[Start PASSAGE SHOWN]

Coding-Continuation Evaluation¶

What this eval measures¶

This harness compares continuation context quality across three conditions:

transcript_replay
compact_summary
stateplane

It scores whether the next model context preserves the right operational state:

hard constraints
active failures
resolved failures handled as resolved
quarantined risky content
important decisions
useful procedures
relevant touched files
token usage relative to transcript replay

Why this eval matters¶

StatePlane claims that structured, replayable operational state is a better continuation substrate than raw transcript replay or a generic compact summary.

This harness tests that claim directly. It does not run a live model. It scores the exact continuation context each condition would send.

If you also want outcome-level validation, use External Coding Benchmarks. That layer measures task outcomes rather than continuation-context fidelity.

[End PASSAGE SHOWN]
[Start INFORMATION SUPPLIED]

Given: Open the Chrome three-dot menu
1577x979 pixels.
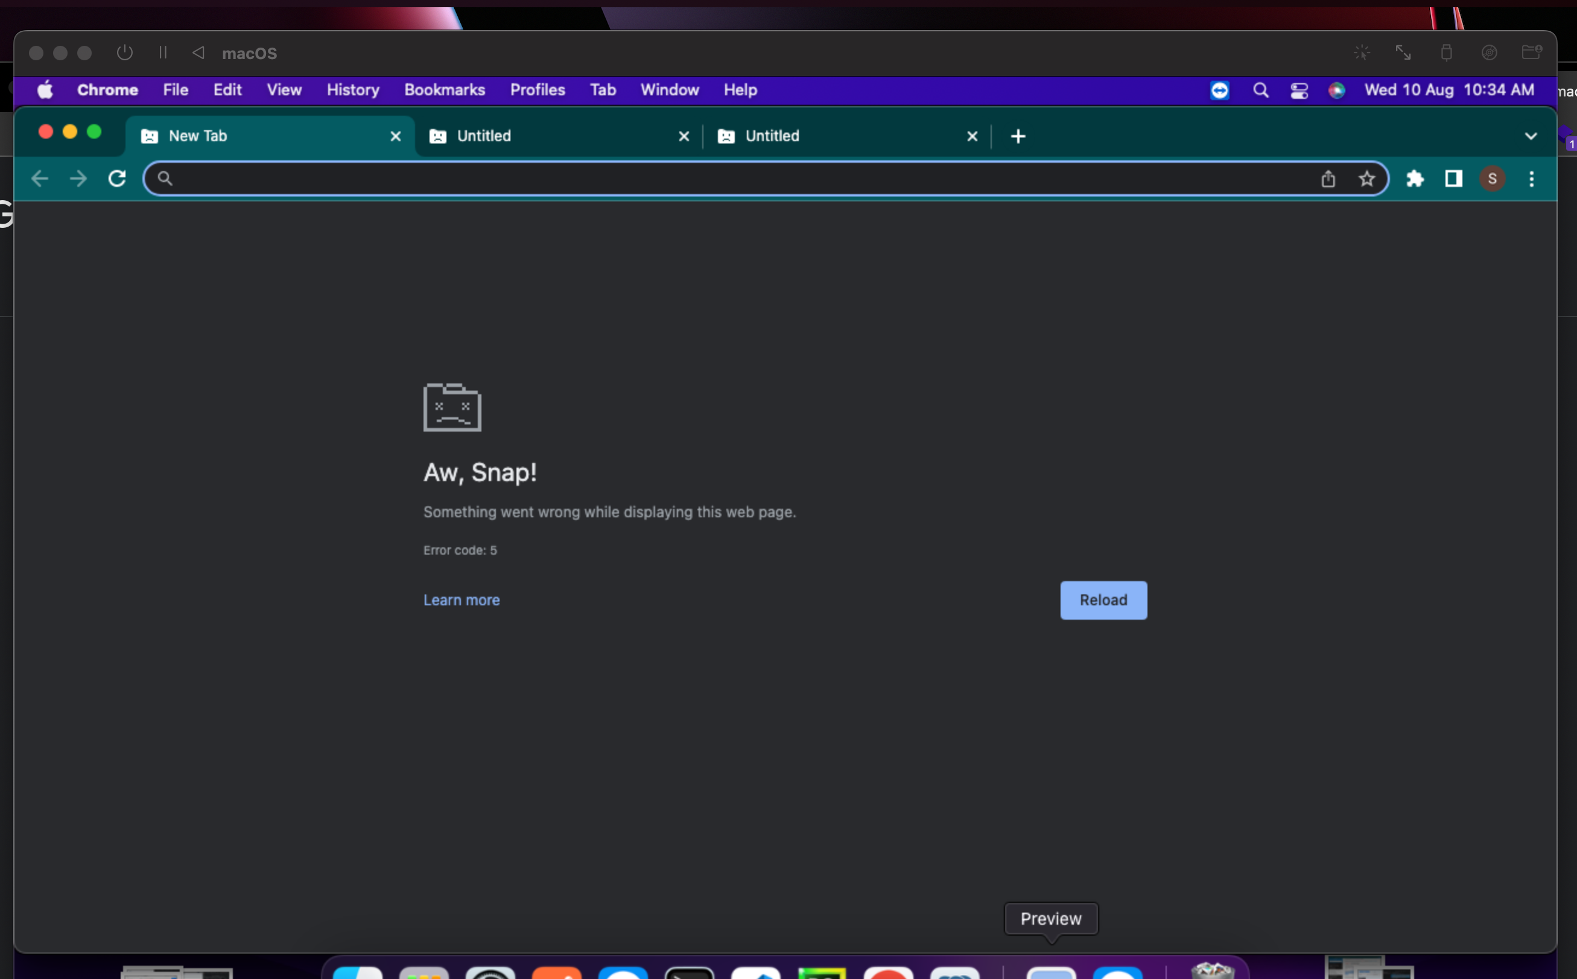Looking at the screenshot, I should (x=1531, y=179).
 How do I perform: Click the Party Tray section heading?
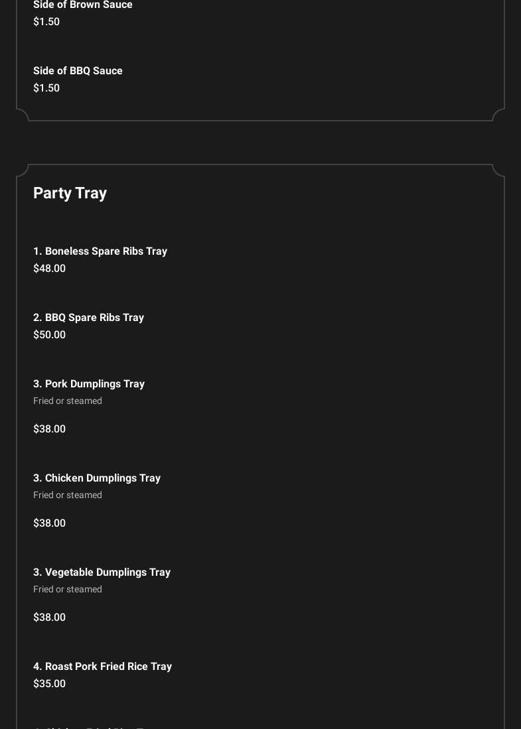click(70, 193)
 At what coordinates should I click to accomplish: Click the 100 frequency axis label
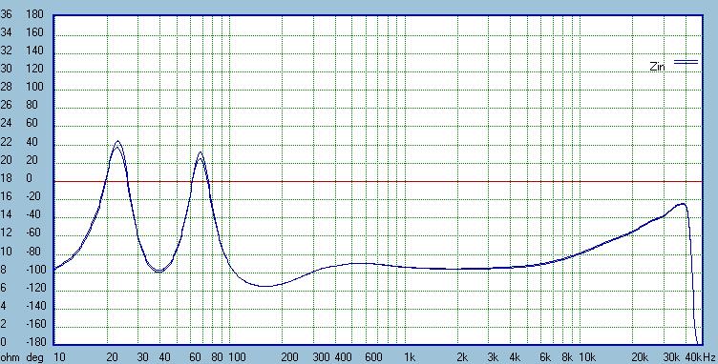[237, 356]
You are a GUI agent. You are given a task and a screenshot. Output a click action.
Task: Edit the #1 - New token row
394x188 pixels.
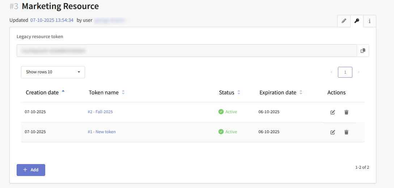[332, 132]
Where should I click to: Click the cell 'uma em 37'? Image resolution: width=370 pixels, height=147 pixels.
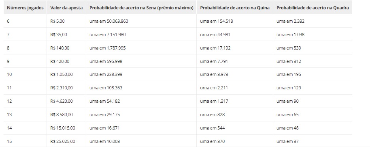313,141
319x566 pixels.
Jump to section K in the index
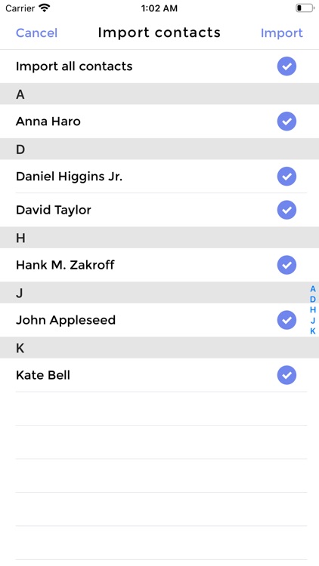click(x=313, y=331)
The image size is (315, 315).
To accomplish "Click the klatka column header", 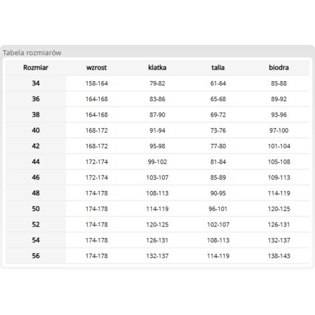I will point(158,68).
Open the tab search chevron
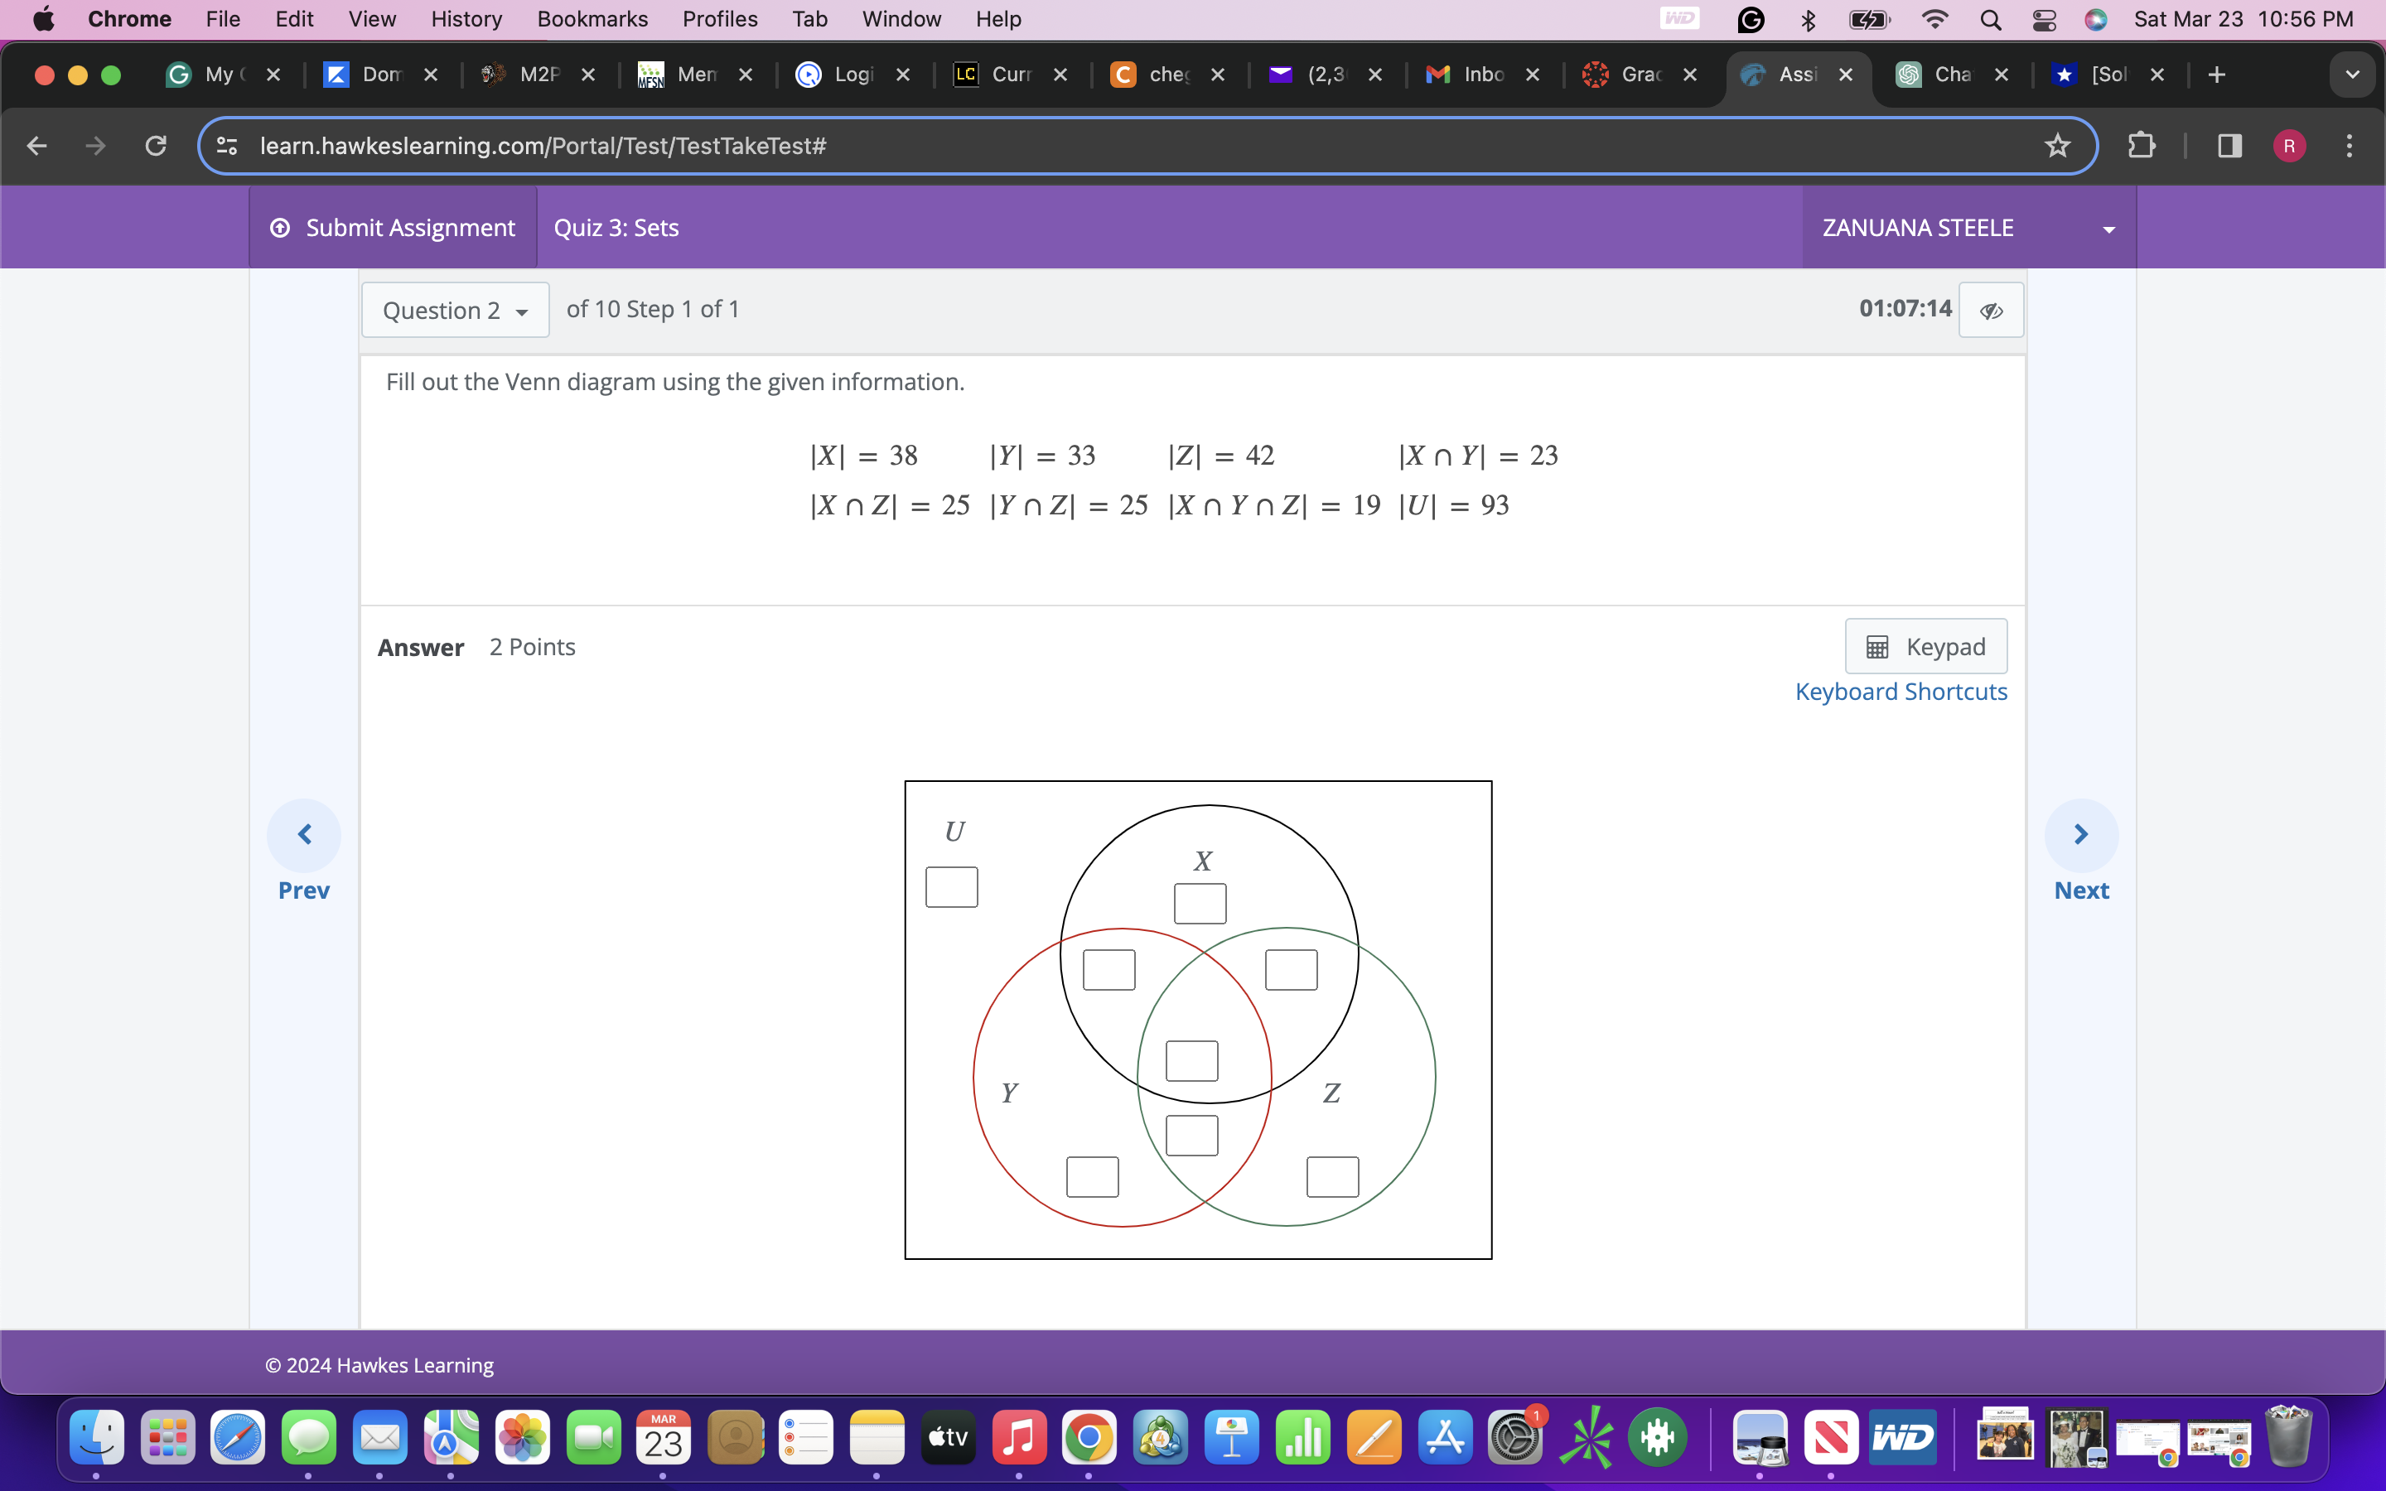Image resolution: width=2386 pixels, height=1491 pixels. coord(2352,74)
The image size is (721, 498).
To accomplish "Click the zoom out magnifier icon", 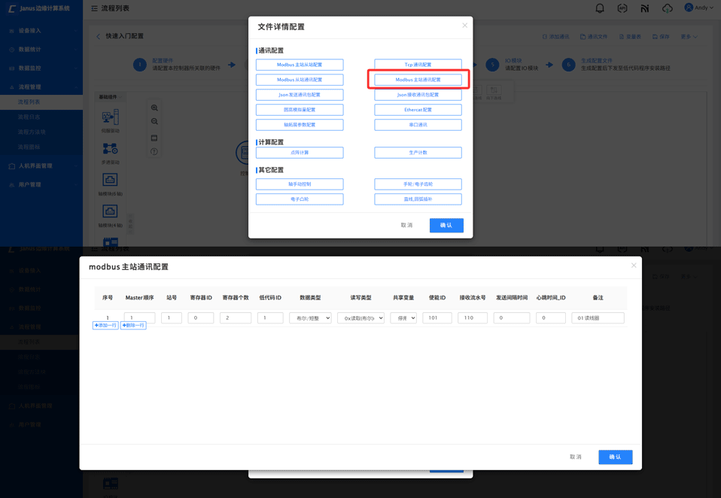I will click(154, 122).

[End INFORMATION SUPPLIED]

WORK TO COMPLETE:
A: Answer these from the coding-continuation evaluation page:
(i) How many conditions does the harness compare?
(ii) Does the harness run a live model?
(iii) What does External Coding Benchmarks measure?
B: Can you extend the coding-continuation evaluation page from where it stops?
The records are separate from the coding-continuation evaluation page.

ANSWERS TO EACH TASK:
A:
(i) Three: transcript_replay, compact_summary and stateplane.
(ii) No. It scores the exact continuation context each condition would send.
(iii) Task outcomes rather than continuation-context fidelity.

B:
If you want to know which state groups actually earn their token cost inside the continuation snapshot, use State Value Lab. That layer runs deterministic group ablations on top of this same backend.

If you want to validate and train the first learned selector on top of those ablations, use State Selector v0. That layer still uses this same offline backend for evaluation and promotion gates.

Conditions¶

`transcript_replay`¶

Renders prior events as chronological transcript-style context without applying lifecycle semantics.

`compact_summary`¶

Builds a deterministic compact summary from the same fixture events, but without using StatePlane reducers or replay logic.

`stateplane`¶

Uses a temporary local StatePlaneSession, replays the fixture events through the real public APIs, and scores the actual StatePlane model-visible context produced by the continuation policy.

StatePlane now separates:

a compact model-visible context block
a richer audit receipt used for replay artifacts and debugging

The coding-continuation eval uses context_policy="continuation" with the compact render profile, so it still measures whether StatePlane carries forward the right operational state without paying for receipt metadata in the model prompt.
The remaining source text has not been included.